Brief =>
Check each line of the entries below for the word "agent", and copy out the ones that have it.

[Saved entries]
● ● ● ● ●

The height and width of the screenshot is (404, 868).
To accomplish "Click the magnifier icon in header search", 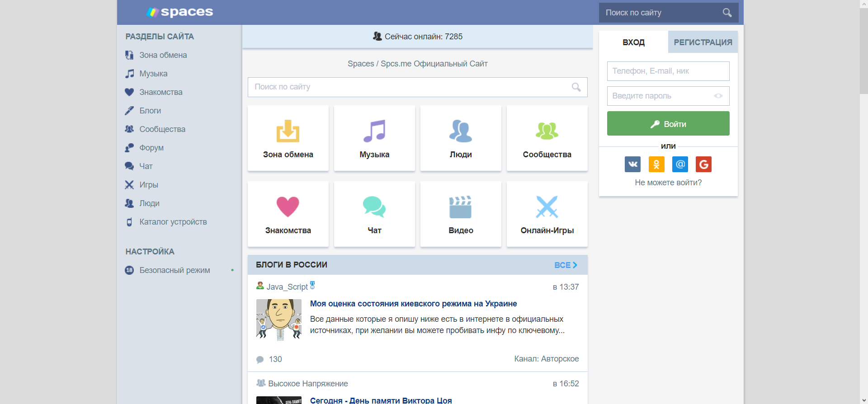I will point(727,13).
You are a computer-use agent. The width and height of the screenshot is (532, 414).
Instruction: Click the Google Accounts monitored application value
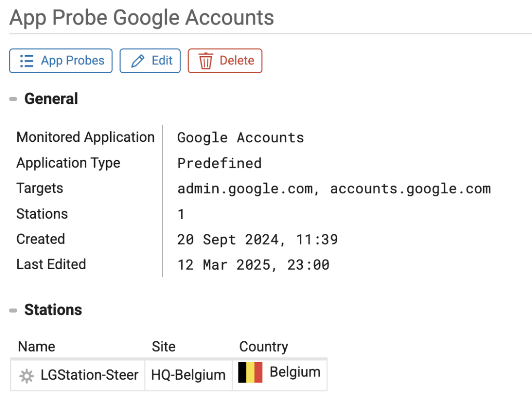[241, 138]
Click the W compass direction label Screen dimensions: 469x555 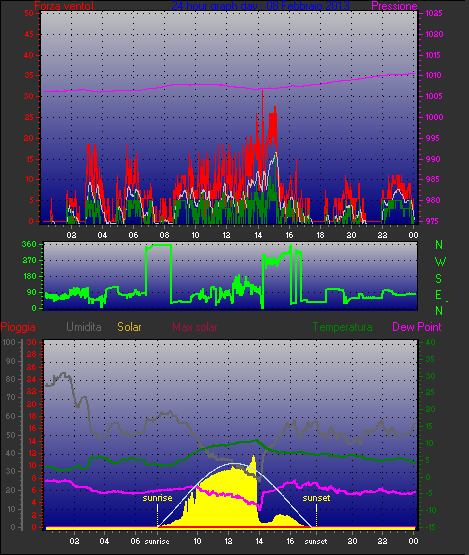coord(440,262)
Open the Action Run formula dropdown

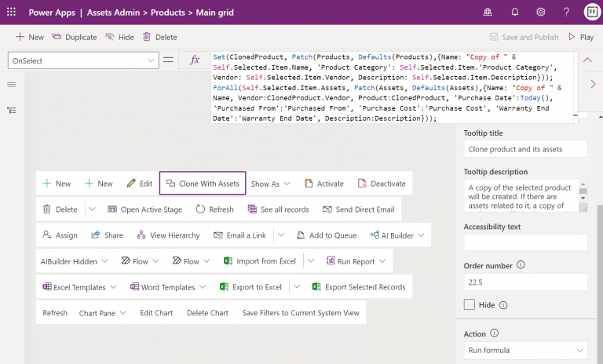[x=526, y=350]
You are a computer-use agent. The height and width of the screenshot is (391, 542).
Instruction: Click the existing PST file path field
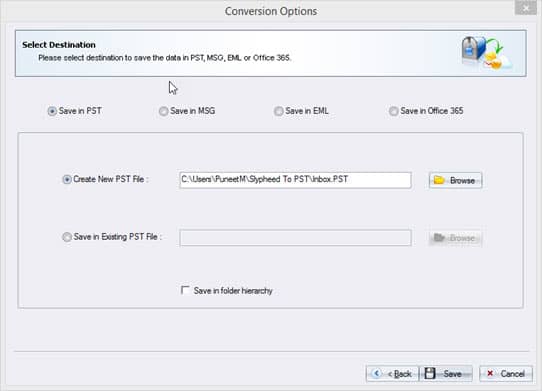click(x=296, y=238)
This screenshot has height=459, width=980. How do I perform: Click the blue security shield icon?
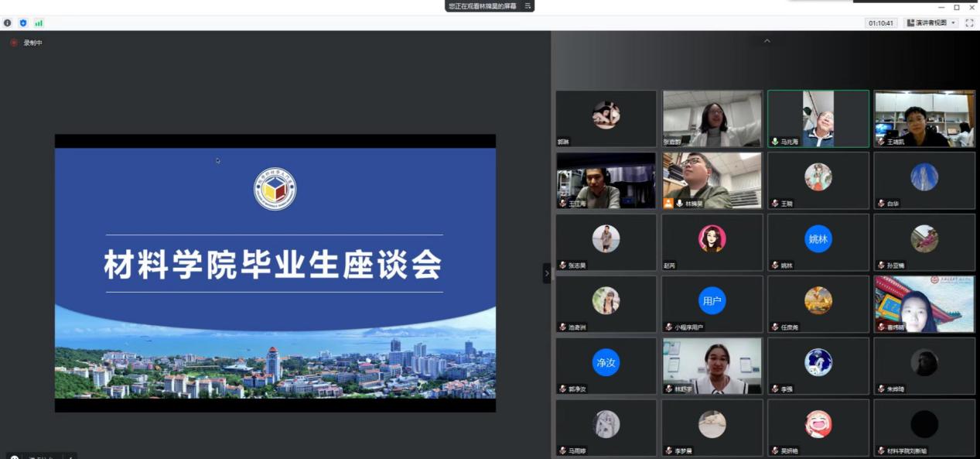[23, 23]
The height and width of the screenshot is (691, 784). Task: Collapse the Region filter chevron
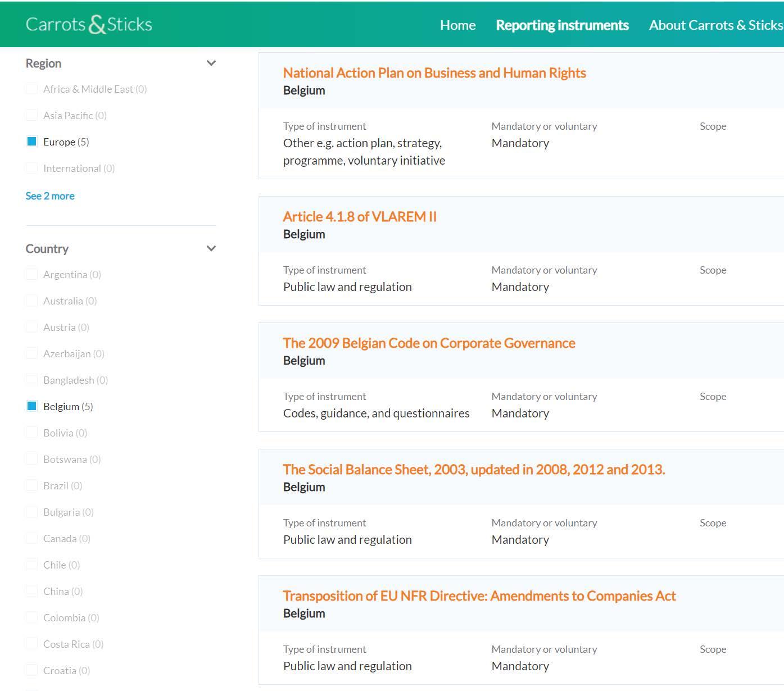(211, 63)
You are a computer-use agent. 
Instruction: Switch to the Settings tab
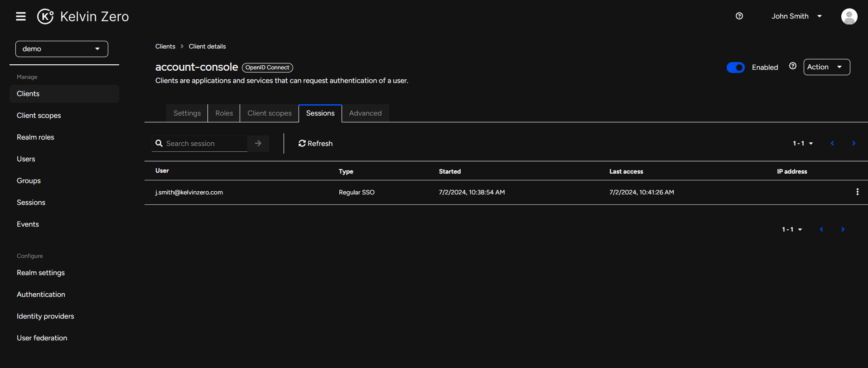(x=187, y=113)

● ● ● ● ●

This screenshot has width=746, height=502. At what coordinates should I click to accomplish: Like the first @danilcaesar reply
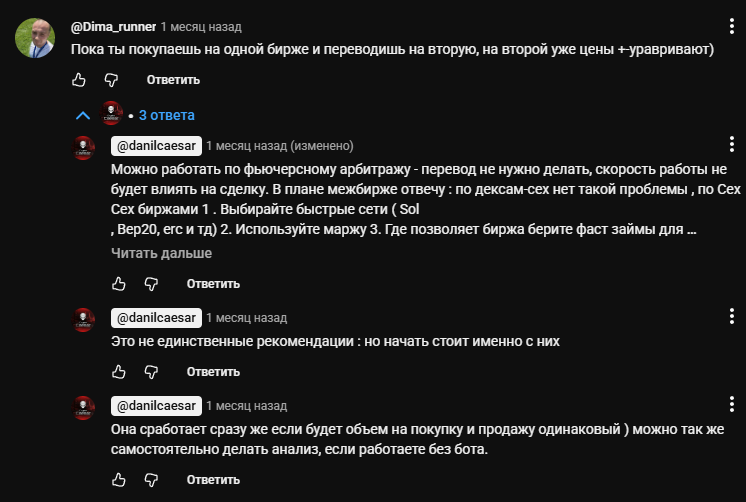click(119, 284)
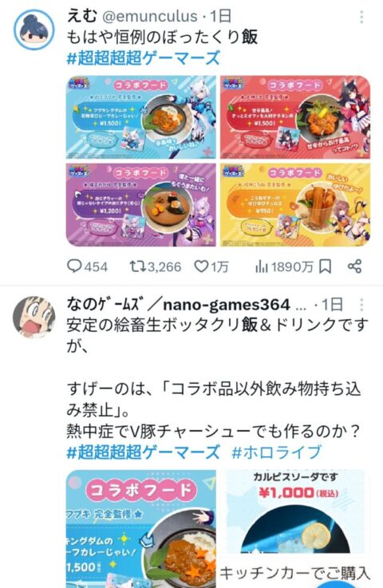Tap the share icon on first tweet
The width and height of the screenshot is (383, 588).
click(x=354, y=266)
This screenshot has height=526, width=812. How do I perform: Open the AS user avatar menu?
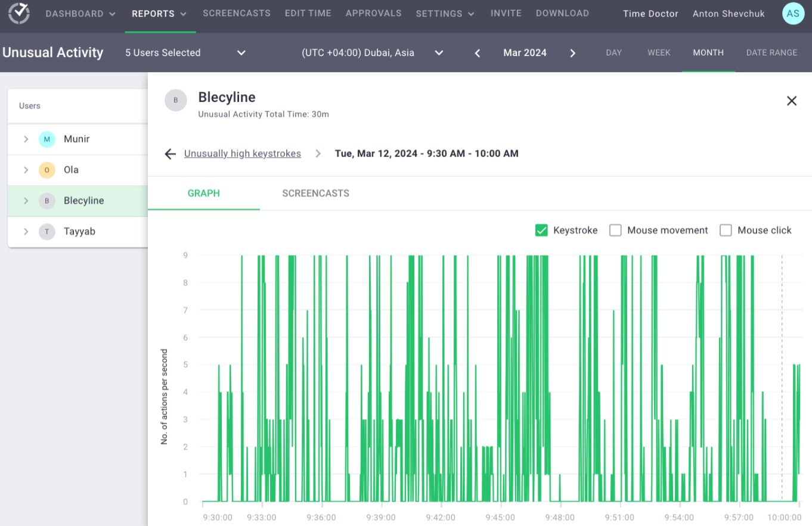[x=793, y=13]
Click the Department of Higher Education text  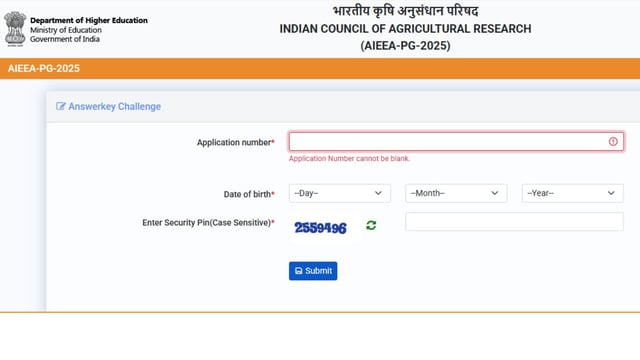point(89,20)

● ● ● ● ●

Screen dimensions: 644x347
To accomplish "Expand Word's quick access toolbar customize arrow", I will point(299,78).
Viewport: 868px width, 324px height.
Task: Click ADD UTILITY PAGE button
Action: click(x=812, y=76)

● ● ● ● ●

Answer to the exercise =>
You are a computer-use agent. The width and height of the screenshot is (532, 414).
You are a computer-use agent. The height and width of the screenshot is (391, 542).
You are a computer-use agent. 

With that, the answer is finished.